MATERIAL FOR THE TASK:
______
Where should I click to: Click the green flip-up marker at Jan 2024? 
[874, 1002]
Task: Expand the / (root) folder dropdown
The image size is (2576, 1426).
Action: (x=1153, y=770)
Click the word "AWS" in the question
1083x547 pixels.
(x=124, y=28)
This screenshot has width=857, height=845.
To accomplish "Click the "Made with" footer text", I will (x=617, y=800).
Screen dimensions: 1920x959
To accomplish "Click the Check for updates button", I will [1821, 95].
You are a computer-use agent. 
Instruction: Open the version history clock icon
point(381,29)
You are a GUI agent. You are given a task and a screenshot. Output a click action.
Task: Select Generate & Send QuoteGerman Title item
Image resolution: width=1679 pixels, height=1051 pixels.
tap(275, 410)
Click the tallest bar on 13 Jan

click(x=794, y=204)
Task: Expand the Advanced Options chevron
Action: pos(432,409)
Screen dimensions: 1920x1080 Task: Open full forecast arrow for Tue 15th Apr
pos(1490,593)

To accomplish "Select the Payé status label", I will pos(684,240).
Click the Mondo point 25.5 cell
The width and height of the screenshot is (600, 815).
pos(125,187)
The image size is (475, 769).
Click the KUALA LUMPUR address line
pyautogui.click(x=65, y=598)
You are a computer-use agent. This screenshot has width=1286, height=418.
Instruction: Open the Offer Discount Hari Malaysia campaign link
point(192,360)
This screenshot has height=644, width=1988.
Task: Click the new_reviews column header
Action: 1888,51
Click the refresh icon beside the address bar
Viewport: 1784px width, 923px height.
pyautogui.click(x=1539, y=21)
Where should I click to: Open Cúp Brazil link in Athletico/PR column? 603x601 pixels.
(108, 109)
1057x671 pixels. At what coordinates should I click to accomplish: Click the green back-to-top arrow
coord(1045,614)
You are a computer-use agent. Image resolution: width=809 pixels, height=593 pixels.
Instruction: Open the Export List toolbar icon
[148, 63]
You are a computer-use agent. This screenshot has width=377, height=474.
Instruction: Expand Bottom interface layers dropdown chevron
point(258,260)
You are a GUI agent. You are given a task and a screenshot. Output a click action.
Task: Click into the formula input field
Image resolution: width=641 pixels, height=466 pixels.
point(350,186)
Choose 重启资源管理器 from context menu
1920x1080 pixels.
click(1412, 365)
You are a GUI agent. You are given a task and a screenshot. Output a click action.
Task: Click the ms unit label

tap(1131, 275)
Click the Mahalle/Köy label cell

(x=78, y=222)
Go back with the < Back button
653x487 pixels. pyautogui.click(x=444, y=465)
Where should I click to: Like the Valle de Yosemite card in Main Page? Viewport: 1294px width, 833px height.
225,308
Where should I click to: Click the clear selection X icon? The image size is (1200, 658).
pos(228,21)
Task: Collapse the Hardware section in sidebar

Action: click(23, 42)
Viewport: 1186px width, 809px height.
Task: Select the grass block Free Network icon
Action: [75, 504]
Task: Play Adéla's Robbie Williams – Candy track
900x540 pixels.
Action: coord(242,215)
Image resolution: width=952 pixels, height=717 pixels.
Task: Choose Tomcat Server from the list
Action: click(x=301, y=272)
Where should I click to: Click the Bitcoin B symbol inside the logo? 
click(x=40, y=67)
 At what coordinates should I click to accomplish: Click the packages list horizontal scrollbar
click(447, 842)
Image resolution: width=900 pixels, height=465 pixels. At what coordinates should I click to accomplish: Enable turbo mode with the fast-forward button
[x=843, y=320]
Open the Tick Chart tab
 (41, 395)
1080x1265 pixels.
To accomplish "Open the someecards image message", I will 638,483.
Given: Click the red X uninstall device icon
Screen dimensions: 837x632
______
EXERCISE PROMPT: Edit the rows starting at the line that contains "list horizontal scrollbar" and ending at the last row, replacing "turbo" with "boost" and leaving everything else unchanged.

COMPLETE OUTPUT:
 At what coordinates should I click to accomplish: Click the packages list horizontal scrollbar
click(447, 842)
Image resolution: width=900 pixels, height=465 pixels. At what coordinates should I click to accomplish: Enable boost mode with the fast-forward button
[x=843, y=320]
Open the Tick Chart tab
 (41, 395)
1080x1265 pixels.
To accomplish "Open the someecards image message", I will 638,483.
Given: Click the red X uninstall device icon
Screen dimensions: 837x632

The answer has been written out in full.